One disadvantage to the "challenge and response" system is that legitimate information from banks and other businesses will be filtered out if it comes from an automated system that cannot respond. Both Yahoo! and Microsoft said recently they will soon be using new systems for making e-mail headers more secure and harder to falsify.

ISP choices
At EarthLink, one of the largest ISPs in the United States, the company provides subscribers with a choice of "white list" or "challenge and response" systems. EarthLink's SpamBlocker program offers two levels of filtering. The medium level uses a contact list to control what goes into the inbox. The high level uses the "challenge and response" system to require that unknown e-mailers answer three questions. "Can technology keep pace with spam on an individual consumer level? The short answer is absolutely," said EarthLink's Stephen Currie, who oversees the company's e-mail service. He said the company diverts about 250 million pieces of spam each week. "Technology is just one piece," he said. "The fight against spam has multiple fronts. There's also a need for legislation, education and litigation."

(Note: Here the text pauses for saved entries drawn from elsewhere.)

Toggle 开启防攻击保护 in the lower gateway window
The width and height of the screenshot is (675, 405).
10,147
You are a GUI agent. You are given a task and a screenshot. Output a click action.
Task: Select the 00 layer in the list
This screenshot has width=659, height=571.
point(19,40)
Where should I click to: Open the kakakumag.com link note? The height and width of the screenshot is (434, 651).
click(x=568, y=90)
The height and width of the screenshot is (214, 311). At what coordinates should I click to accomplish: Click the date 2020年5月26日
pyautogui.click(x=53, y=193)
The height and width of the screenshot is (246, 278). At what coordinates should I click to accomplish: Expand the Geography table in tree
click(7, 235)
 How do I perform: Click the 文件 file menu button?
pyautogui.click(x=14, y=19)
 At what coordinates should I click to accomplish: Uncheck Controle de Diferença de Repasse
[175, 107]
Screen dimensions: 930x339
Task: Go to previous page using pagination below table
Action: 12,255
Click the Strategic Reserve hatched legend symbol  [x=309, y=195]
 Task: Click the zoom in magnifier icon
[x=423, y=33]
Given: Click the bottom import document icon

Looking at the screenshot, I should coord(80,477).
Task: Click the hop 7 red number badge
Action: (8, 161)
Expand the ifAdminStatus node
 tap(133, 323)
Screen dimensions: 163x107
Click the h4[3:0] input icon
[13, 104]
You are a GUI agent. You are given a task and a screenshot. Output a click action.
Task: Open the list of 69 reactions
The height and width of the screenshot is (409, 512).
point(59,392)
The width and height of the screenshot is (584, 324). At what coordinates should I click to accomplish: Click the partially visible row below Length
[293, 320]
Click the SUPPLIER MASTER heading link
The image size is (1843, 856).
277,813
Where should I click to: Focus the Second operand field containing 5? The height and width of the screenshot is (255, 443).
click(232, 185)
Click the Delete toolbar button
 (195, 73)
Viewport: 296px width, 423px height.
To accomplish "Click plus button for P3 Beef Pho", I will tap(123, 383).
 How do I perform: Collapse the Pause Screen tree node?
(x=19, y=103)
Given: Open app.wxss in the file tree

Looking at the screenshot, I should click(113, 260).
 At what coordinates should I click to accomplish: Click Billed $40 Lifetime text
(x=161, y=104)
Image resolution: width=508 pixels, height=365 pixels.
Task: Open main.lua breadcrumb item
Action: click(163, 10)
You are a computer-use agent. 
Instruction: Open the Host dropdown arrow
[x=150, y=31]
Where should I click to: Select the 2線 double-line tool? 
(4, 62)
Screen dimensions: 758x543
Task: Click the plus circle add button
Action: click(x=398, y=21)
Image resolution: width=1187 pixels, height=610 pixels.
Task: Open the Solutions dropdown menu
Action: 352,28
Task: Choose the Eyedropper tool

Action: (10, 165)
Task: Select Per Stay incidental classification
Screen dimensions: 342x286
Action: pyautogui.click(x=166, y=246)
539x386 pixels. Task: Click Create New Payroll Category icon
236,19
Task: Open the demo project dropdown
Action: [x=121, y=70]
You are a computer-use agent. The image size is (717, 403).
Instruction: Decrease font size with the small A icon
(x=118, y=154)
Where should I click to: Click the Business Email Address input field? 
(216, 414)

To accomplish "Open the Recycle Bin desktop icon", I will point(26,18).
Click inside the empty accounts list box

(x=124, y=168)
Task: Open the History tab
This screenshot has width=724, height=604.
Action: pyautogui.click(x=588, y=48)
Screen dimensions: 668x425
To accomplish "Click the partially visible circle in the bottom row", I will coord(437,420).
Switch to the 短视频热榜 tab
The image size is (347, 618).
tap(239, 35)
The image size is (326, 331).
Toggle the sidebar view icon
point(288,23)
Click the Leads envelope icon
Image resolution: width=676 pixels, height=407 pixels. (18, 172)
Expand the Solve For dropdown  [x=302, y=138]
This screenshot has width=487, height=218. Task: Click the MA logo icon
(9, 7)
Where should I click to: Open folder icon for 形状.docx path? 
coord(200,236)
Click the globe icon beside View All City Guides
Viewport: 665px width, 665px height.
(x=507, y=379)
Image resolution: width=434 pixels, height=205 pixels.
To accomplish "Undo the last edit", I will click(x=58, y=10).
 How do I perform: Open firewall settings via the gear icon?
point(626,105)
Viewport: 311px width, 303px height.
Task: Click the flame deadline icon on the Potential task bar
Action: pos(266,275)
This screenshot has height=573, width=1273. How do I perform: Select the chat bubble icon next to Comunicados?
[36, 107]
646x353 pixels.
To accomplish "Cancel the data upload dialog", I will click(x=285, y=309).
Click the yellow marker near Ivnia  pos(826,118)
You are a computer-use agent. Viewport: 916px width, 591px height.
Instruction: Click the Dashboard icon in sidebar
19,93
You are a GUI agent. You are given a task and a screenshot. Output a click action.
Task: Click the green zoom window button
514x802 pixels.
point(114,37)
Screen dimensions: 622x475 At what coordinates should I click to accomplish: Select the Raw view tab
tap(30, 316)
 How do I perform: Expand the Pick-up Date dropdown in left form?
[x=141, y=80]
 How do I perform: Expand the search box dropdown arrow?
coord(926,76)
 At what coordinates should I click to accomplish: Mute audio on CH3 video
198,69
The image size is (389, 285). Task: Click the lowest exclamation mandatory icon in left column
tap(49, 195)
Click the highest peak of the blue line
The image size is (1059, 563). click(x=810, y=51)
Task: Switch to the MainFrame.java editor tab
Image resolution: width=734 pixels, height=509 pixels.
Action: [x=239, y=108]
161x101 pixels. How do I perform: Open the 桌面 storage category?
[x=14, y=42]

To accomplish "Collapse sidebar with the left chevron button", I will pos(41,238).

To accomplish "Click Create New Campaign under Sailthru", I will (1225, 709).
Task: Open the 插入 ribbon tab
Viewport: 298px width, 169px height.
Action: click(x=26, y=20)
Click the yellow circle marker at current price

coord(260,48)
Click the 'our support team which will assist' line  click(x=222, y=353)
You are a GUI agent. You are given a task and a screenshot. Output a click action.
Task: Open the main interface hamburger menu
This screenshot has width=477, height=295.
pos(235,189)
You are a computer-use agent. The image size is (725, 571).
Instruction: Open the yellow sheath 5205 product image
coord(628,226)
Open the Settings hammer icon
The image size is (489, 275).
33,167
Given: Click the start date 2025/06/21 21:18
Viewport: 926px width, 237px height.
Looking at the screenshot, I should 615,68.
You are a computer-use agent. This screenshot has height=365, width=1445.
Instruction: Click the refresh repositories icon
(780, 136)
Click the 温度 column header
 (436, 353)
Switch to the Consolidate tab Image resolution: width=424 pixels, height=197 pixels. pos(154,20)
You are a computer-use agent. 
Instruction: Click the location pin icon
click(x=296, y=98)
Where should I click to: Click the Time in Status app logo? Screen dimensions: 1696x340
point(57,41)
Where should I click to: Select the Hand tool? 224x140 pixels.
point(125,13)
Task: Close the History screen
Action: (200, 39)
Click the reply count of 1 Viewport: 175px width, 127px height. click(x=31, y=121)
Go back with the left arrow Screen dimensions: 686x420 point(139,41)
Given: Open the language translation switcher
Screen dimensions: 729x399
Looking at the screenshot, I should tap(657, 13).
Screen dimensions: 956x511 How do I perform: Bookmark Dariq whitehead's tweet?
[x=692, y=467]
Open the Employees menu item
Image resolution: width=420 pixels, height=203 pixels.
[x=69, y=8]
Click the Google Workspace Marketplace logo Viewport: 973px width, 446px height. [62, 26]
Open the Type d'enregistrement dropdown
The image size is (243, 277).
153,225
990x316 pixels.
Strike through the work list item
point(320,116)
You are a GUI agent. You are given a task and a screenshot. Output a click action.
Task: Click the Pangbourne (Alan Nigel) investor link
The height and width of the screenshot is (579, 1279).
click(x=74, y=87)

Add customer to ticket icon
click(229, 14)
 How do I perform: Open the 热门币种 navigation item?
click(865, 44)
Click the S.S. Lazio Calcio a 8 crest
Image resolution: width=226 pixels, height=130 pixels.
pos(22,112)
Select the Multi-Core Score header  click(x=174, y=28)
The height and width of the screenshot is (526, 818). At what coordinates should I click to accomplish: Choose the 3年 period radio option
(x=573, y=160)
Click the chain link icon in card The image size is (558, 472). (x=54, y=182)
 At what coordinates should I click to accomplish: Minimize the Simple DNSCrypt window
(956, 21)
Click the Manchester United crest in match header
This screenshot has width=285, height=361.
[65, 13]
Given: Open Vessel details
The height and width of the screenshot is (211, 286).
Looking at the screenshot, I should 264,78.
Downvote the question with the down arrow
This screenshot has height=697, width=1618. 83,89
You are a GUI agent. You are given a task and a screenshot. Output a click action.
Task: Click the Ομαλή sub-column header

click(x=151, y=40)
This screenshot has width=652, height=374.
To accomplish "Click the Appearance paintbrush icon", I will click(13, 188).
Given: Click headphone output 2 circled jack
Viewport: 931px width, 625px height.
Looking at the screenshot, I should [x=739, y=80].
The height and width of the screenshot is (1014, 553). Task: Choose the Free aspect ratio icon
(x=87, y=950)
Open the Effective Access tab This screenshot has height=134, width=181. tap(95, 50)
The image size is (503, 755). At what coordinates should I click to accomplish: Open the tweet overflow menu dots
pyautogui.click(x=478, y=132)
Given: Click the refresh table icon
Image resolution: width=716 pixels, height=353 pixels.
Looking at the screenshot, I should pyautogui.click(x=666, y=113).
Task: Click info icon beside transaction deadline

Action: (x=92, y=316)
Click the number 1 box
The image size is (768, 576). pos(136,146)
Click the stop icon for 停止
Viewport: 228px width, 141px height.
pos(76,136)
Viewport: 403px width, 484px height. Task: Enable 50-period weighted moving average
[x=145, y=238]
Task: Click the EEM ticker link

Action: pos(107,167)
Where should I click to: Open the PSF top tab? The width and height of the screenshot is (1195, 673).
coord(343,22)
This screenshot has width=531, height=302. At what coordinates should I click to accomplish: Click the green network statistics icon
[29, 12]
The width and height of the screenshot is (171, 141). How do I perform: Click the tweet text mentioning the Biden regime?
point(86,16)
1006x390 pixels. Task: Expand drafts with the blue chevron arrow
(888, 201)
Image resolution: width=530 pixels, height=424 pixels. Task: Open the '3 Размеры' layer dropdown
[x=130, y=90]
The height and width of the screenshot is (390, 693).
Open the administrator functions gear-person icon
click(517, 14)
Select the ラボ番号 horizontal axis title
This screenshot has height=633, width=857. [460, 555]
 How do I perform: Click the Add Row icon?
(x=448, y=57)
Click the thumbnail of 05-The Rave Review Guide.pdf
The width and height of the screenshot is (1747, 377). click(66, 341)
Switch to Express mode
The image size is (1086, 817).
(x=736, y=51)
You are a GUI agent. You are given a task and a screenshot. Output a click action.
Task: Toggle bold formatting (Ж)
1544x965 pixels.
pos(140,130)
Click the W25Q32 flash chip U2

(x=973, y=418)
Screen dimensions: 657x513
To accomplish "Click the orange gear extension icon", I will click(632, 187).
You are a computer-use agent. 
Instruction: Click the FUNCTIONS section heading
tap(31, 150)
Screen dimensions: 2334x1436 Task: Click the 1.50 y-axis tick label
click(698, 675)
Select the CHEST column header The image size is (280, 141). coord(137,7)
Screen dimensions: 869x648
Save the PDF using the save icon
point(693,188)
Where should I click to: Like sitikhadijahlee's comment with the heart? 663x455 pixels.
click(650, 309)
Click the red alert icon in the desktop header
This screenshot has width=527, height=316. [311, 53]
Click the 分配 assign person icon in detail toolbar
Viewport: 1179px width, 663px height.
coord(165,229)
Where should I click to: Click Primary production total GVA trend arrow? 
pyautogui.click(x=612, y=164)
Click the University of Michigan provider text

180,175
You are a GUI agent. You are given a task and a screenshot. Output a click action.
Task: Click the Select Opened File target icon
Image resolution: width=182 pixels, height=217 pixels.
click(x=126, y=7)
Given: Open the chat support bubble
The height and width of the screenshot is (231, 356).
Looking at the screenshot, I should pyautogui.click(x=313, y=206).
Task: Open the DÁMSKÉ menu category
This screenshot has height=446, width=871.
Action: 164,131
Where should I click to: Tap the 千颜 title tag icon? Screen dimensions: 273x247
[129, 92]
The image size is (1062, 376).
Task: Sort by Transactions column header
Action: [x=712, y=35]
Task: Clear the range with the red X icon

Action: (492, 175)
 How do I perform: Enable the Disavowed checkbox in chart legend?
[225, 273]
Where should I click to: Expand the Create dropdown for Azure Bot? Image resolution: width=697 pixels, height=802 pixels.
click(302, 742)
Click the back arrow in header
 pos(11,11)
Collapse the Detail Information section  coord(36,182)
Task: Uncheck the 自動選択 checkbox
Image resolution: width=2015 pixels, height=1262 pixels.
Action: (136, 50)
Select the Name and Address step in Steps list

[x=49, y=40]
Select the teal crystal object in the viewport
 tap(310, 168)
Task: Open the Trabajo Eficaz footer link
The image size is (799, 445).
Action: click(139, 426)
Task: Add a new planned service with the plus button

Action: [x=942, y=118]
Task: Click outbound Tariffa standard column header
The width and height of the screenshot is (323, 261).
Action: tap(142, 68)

In April, Cox Communications launched a different approach, offering the services of San Francisco-based Brightmail to Cox Internet subscribers. As part of its strategies, Brightmail uses "honeypots," e-mail accounts that exist solely to attract spam. Brightmail uses the information from the spam it catches to update the formula in its filters every 10 minutes. The company has servers in the cable company's neighborhood equipment centers. In a recent report on spam-fighting technologies, market research firm IDC concluded that the new technologies provide additional tools to combat unwanted e-mail. However, because the volume and sophistication of spam, none of the technologies provides complete security. Most Internet providers and software companies use a layered approach that combines two or more technologies. At Cox, Dan Novak, the company's San Diego vice president for programming, agreed that gaining some ground doesn't mean the war is over. "Spam is a moving target," he said. "Some of these spammers are bright guys. What works today, won't necessarily work tomorrow."